Rating: | ★ |
Category: | Video Games |
Genre: | Action |
Console: | PC Games |
The reason I make that distinction should be clear momentarily.
I enjoyed the PC version of the first Halo title, but I noticed at the time that it seemed to have serious trouble utilizing graphical features that other contemporary titles had no problem with.
At any rate, despite having to turn off anti-aliasing, anisotropic filtering, and specular lighting effects, I was able to run Halo: Combat Evolved with no real difficulty.
Fast forward a couple of years. Due to the long-ass delay between the console and PC release of Halo, it's only been a couple of years since Halo 1, and *poof* like a magical cloud of suck, there's Halo 2 PC.
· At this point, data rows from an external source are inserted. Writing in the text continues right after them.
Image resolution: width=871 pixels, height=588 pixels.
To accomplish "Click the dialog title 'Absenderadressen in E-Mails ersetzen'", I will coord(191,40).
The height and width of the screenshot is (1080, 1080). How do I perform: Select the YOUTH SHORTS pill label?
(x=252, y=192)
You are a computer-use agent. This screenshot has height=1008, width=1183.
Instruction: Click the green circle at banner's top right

Installing Halo 2 - on the same machine - was an annoying experience. The game scanned my hardware, then spit out a message that my machine didn't meet minimum requirements, giving a checklist of "reasons why not."
1. must have over 384 MB video memory - my card has 512.
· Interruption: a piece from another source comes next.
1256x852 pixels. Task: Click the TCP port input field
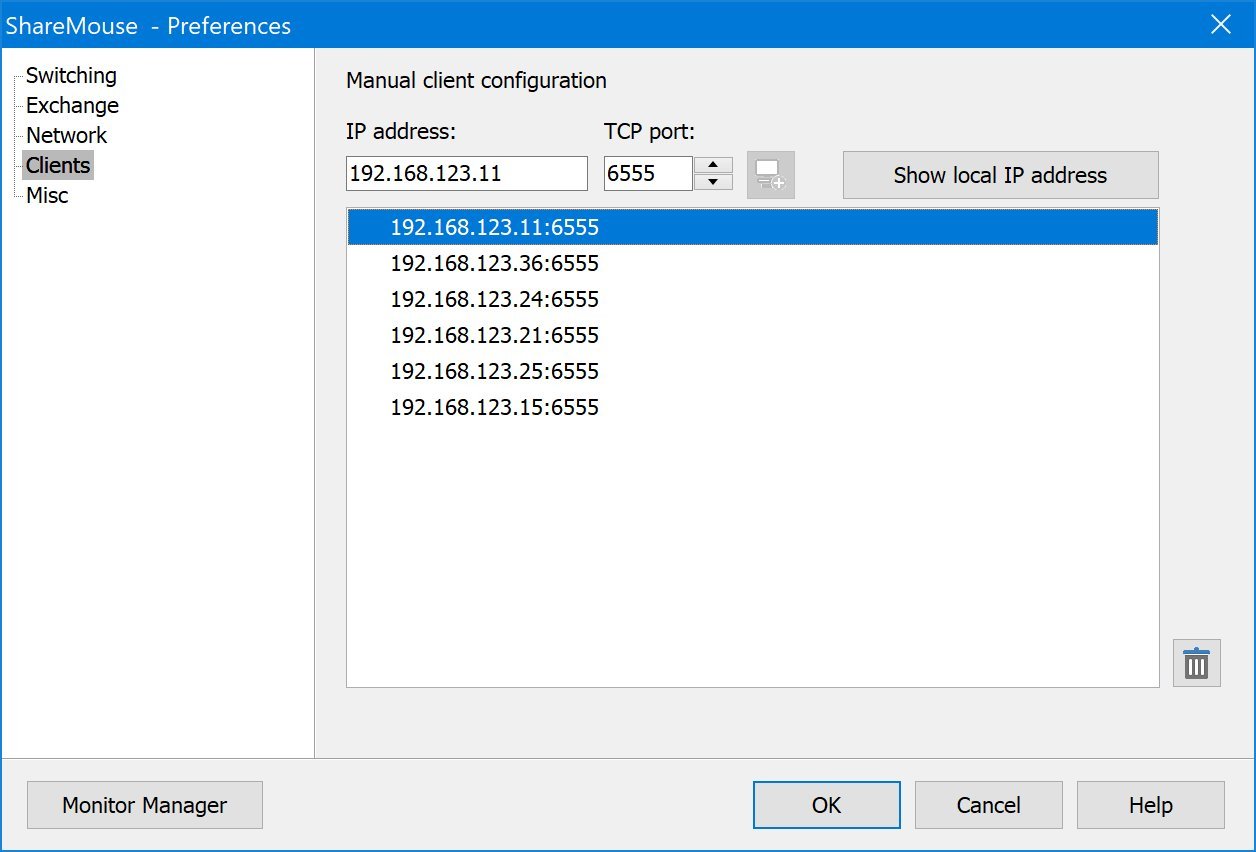pos(650,173)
2. must have pixel shaders version 2 - my card does.
3. something else also that it said my card had - right in the error mesage - but that it also apparently didn't count.
Right.
This bodes well.
Got it installed, launched it, and found that the only way to get a playable framerate out of it was to turn ALL settings to lowest, turn off anything that seemed like a graphical enhancement, and set the resolution to 800x600.
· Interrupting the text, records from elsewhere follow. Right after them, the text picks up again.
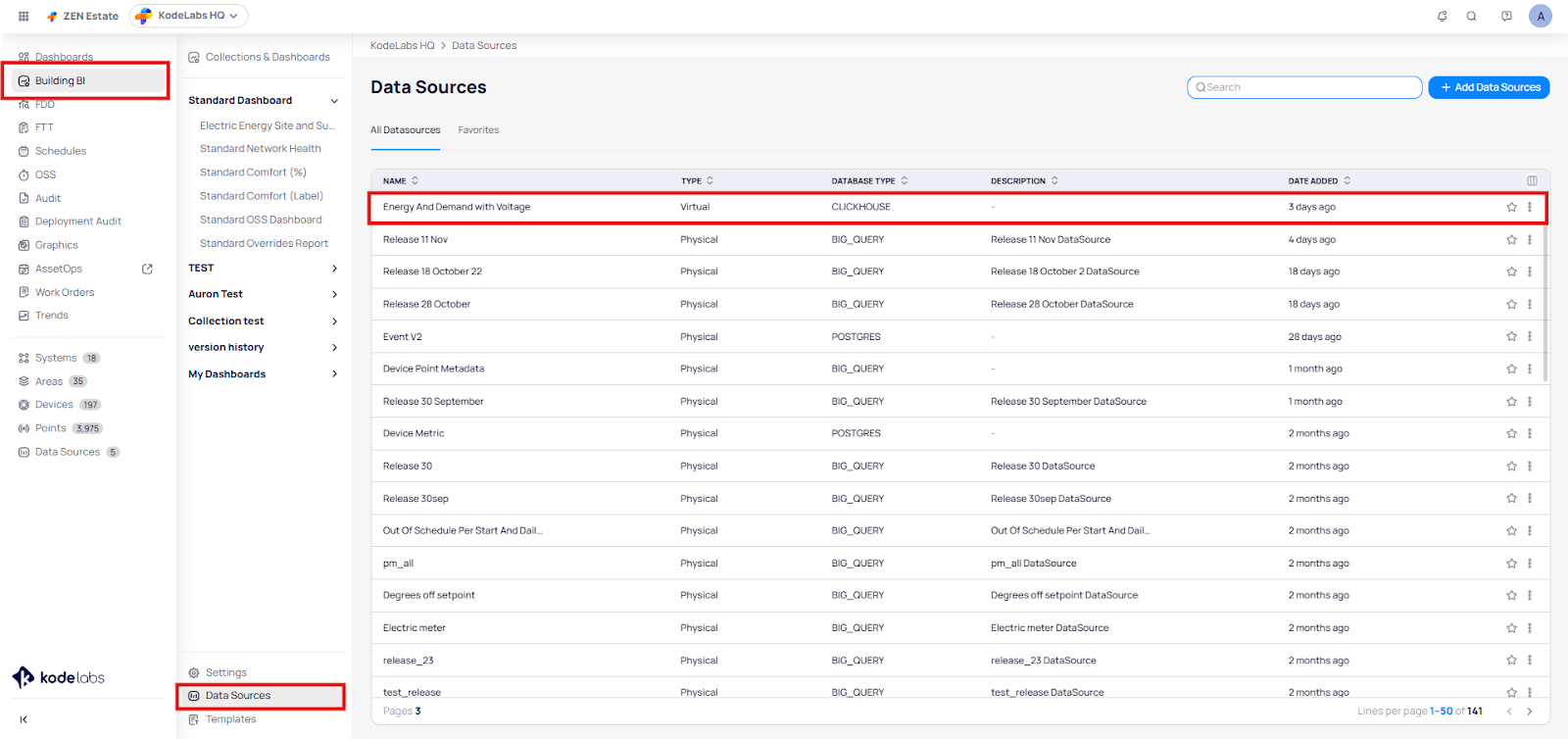Open Schedules in the left navigation
Viewport: 1568px width, 739px height.
point(60,151)
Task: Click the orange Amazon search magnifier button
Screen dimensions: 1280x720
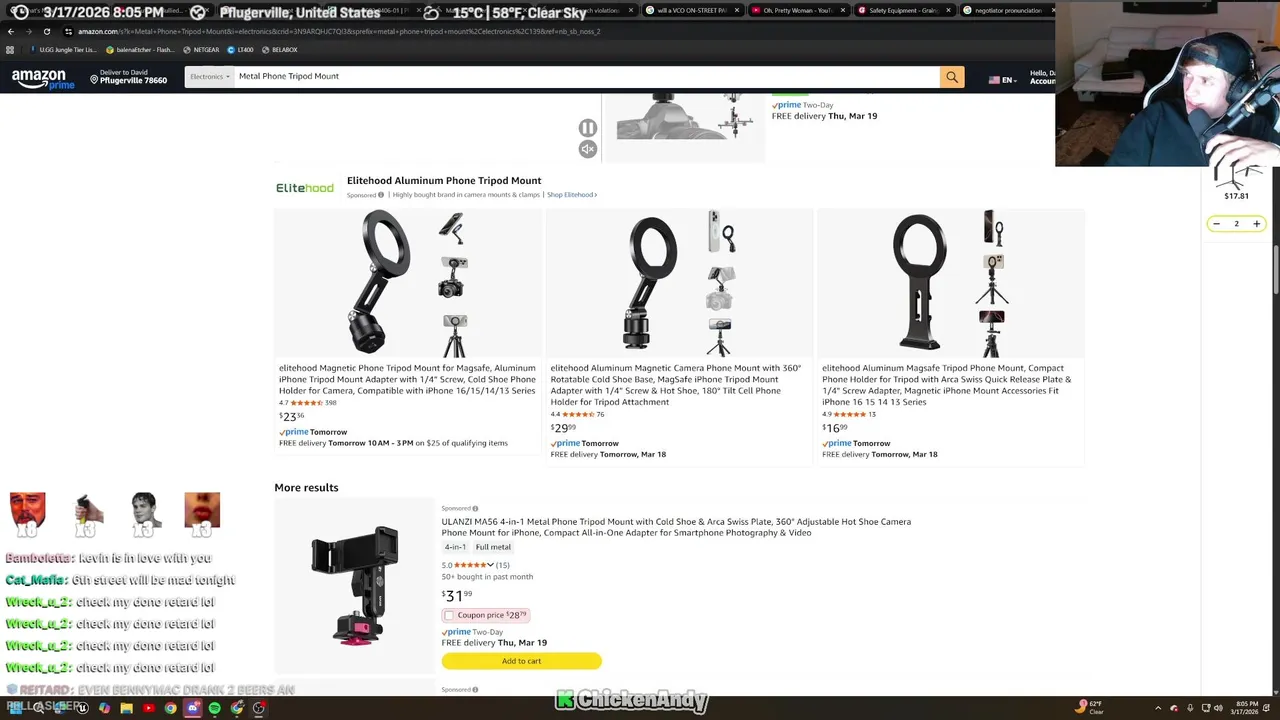Action: 952,77
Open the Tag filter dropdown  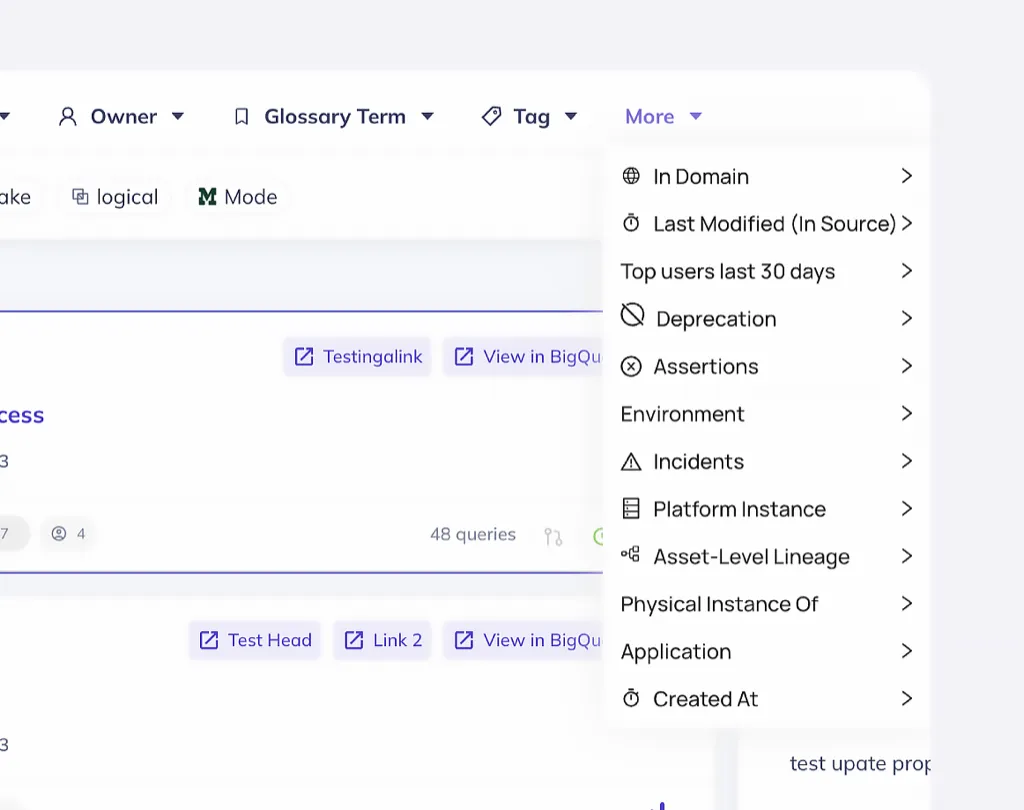tap(530, 117)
To give you an idea of the outcome of this, THE ORIGINAL HALF-LIFE looks better onscreen on this machine.
But this machine can run Prey, and Doom 3, and Half-Life 2, all of which look far better than Halo 2, at resolutions of 1280x1024, with most of the settings on, with playable framerates.
So, why does Halo 2 - with its utterly incredible lack of detail textures, lack of lighting effects, lack of pixel shading, STILL have to run in 800x600 to get a good framerate?
The answer is simple: the XBOX (and 360) dev kits.
See, the XBOX, and the 360, interact with their video hardware in a special, proprietary way. This is fine for the Xbox version of the title. However, the devs evidently decided it was time for a break, and since the whole game is written in C++ anyway, it would run on Windows just fine as-is, so they "ported" it over without changing the weird hardware interactions one bit.
Which means that for Halo 2 to look decent on-screen, you need a Cray supercomputer, and 2 X1950 Radeon cards in Crossfire mode. Or some such outlandish concoction.
Let me put it like this.
Chrome looks better on-screen than this.
Medal of Honor looks better on-screen than this.
Call of Duty 1 looks better on-screen than this.
Half-Life looks better on-screen than this.
Far Cry looks WAY better on-screen than this.
Prey looks A HUNDRED TIMES better on-screen than this.
Guild Wars looks a hundred times better and runs with full effects at twice the resolution.
I haven't played enough of Halo 2 yet to know, or care, about the story, or multiplayer, or any other factor; the PC version of this game SUCKS.
The XBOX version may be utterly brilliant. I don't know. But I can't recommend this trash to ANYONE on PC, simply because the graphics engine is so massively, utterly fucked up.